• _Texto proporcionado_:

#####

En consecuencia, el Estatuto Municipal no afectó en absoluto a esa
normativa sectorial.
Ya entrando en el contenido del Estatuto, de su mera lectura se
desprendía que lo que se reconocía a los municipios no era una
auténtica competencia en materia de transportes urbanos e
interurbanos, sino unas potestades concretas, como eran la de
gestionar servicios de tranvías y ferrocarriles con monopolio y la
de subrogarse en lugar del Estado en la reversión de las
concesiones. Y aún esta última se reconocía en condiciones muy
restringidas: la decisión de la subrogación quedaba en manos del
gobierno, se limitaba a aquellas vías que el Estado no considerase
de interés general y estaba sujeta al reintegro por el municipio al
Estado de los anticipos que aquél hubiera entregado al
concesionario.

#####

• _Material proporcionado_:
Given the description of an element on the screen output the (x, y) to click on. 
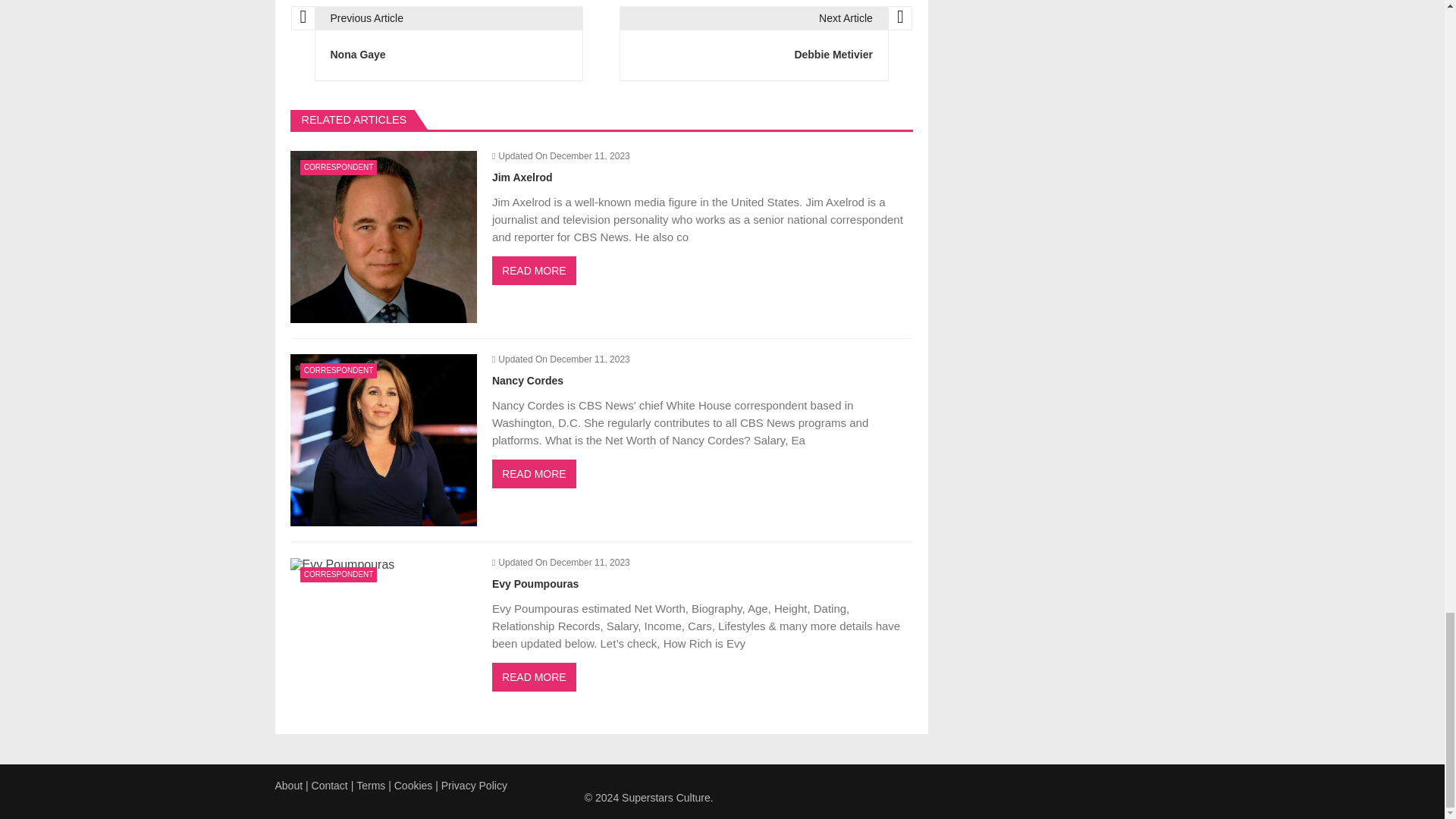
Evy Poumpouras (341, 564)
Jim Axelrod (382, 236)
Nancy Cordes (382, 439)
Given the description of an element on the screen output the (x, y) to click on. 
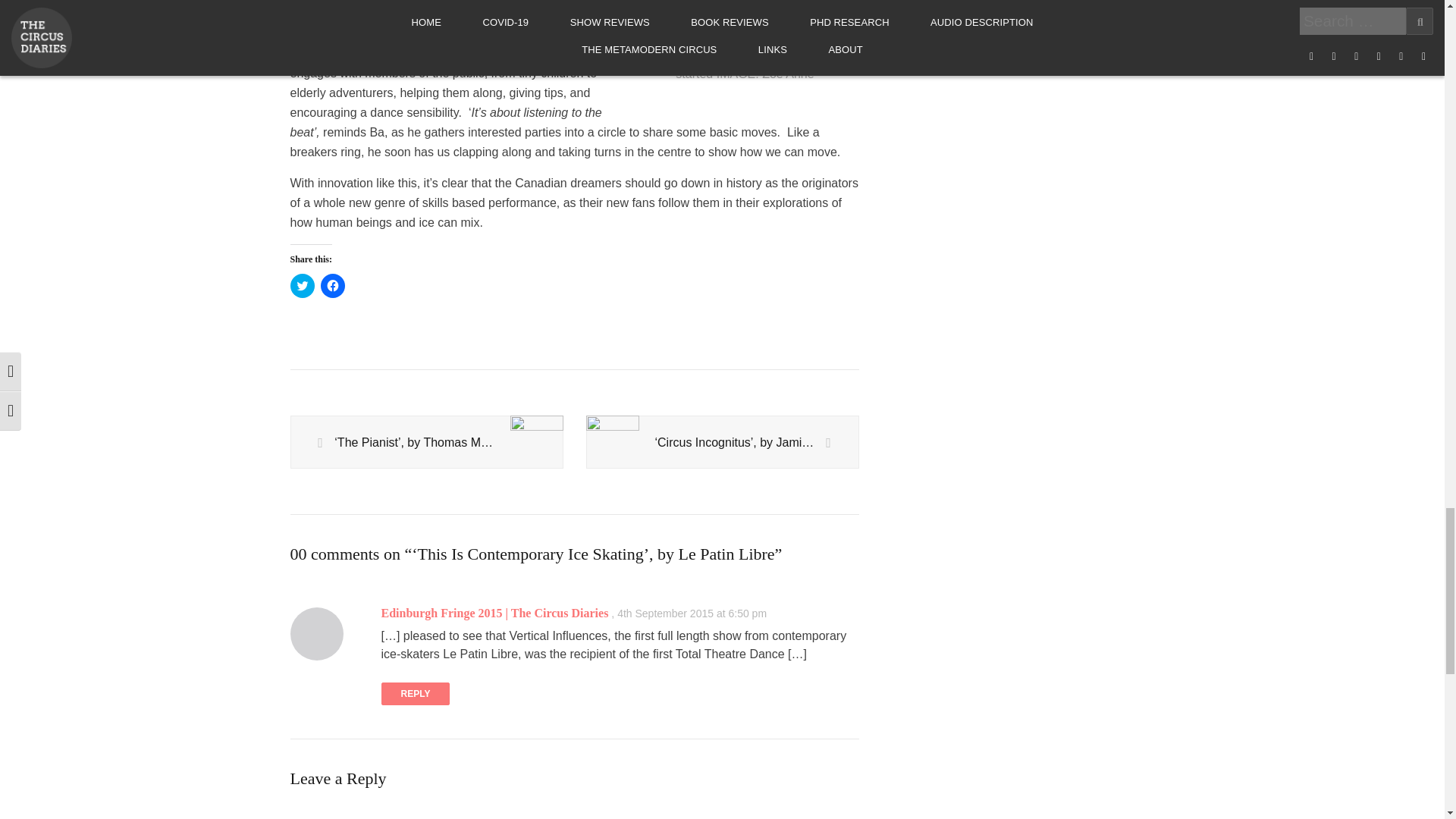
'The Pianist', by Thomas Monckton and Circo Aereo (426, 442)
Click to share on Facebook (331, 285)
Click to share on Twitter (301, 285)
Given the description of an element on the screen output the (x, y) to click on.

#####

Según el texto sobre el Estatuto Municipal, ¿qué dos potestades concretas se reconocían a los municipios?

• _Respuesta del ejercicio_: La de gestionar servicios de tranvías y ferrocarriles con monopolio y la de subrogarse en lugar del Estado en la reversión de las concesiones.